(Saved entries)
-.-.-
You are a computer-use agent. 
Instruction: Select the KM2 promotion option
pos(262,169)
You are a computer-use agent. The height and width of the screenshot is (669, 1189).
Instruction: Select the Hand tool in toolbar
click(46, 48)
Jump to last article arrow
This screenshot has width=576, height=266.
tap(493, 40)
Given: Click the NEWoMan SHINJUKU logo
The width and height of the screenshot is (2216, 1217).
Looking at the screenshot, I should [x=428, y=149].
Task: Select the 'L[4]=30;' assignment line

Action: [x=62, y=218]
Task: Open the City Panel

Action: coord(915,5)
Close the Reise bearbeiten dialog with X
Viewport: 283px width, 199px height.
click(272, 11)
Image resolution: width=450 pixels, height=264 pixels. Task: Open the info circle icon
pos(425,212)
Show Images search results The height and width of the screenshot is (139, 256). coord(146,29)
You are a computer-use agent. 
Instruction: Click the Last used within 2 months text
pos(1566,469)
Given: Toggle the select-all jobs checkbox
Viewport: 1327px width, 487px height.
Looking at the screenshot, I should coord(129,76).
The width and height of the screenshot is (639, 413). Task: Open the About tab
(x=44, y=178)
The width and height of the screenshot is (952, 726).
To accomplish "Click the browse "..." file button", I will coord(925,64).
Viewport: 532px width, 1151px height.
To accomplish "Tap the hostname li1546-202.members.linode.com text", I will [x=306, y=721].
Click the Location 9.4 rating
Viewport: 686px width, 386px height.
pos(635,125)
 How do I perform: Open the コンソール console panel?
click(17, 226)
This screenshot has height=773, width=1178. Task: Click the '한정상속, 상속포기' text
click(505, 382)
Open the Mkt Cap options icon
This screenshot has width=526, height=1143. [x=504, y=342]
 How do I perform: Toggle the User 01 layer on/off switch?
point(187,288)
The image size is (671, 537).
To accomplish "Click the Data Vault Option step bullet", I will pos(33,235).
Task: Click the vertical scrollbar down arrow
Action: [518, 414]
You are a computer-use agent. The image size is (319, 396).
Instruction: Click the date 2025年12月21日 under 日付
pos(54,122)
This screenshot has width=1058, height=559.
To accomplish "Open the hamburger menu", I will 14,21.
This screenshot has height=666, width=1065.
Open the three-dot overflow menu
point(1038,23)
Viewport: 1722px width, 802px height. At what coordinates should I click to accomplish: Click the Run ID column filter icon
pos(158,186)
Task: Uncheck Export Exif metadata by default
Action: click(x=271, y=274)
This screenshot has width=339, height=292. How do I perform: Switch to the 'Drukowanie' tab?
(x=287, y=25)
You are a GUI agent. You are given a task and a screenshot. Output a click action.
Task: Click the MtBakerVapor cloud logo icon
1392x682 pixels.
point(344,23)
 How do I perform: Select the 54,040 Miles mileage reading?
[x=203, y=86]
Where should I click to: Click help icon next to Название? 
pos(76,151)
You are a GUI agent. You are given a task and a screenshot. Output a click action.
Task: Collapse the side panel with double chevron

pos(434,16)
-.-.-
### Problem to work on
Retyping every entry exactly is the whole of the task.

### Expected answer
You are a computer-use agent. 
Instruction: Select the KM2 promotion option
pos(262,169)
You are a computer-use agent. The height and width of the screenshot is (669, 1189).
Instruction: Select the Hand tool in toolbar
click(46, 48)
Jump to last article arrow
This screenshot has width=576, height=266.
tap(493, 40)
Given: Click the NEWoMan SHINJUKU logo
The width and height of the screenshot is (2216, 1217).
Looking at the screenshot, I should [x=428, y=149].
Task: Select the 'L[4]=30;' assignment line

Action: [x=62, y=218]
Task: Open the City Panel

Action: coord(915,5)
Close the Reise bearbeiten dialog with X
Viewport: 283px width, 199px height.
click(272, 11)
Image resolution: width=450 pixels, height=264 pixels. Task: Open the info circle icon
pos(425,212)
Show Images search results The height and width of the screenshot is (139, 256). coord(146,29)
You are a computer-use agent. 
Instruction: Click the Last used within 2 months text
pos(1566,469)
Given: Toggle the select-all jobs checkbox
Viewport: 1327px width, 487px height.
Looking at the screenshot, I should coord(129,76).
The width and height of the screenshot is (639, 413). Task: Open the About tab
(x=44, y=178)
The width and height of the screenshot is (952, 726).
To accomplish "Click the browse "..." file button", I will coord(925,64).
Viewport: 532px width, 1151px height.
To accomplish "Tap the hostname li1546-202.members.linode.com text", I will [x=306, y=721].
Click the Location 9.4 rating
Viewport: 686px width, 386px height.
pos(635,125)
 How do I perform: Open the コンソール console panel?
click(17, 226)
This screenshot has height=773, width=1178. Task: Click the '한정상속, 상속포기' text
click(505, 382)
Open the Mkt Cap options icon
This screenshot has width=526, height=1143. [x=504, y=342]
 How do I perform: Toggle the User 01 layer on/off switch?
point(187,288)
The image size is (671, 537).
To accomplish "Click the Data Vault Option step bullet", I will pos(33,235).
Task: Click the vertical scrollbar down arrow
Action: [518, 414]
You are a computer-use agent. The image size is (319, 396).
Instruction: Click the date 2025年12月21日 under 日付
pos(54,122)
This screenshot has width=1058, height=559.
To accomplish "Open the hamburger menu", I will 14,21.
This screenshot has height=666, width=1065.
Open the three-dot overflow menu
point(1038,23)
Viewport: 1722px width, 802px height. At what coordinates should I click to accomplish: Click the Run ID column filter icon
pos(158,186)
Task: Uncheck Export Exif metadata by default
Action: click(x=271, y=274)
This screenshot has width=339, height=292. How do I perform: Switch to the 'Drukowanie' tab?
(x=287, y=25)
You are a GUI agent. You are given a task and a screenshot. Output a click action.
Task: Click the MtBakerVapor cloud logo icon
1392x682 pixels.
point(344,23)
 How do I perform: Select the 54,040 Miles mileage reading?
[x=203, y=86]
Where should I click to: Click help icon next to Название? 
pos(76,151)
You are a GUI agent. You are given a task and a screenshot. Output a click action.
Task: Collapse the side panel with double chevron

pos(434,16)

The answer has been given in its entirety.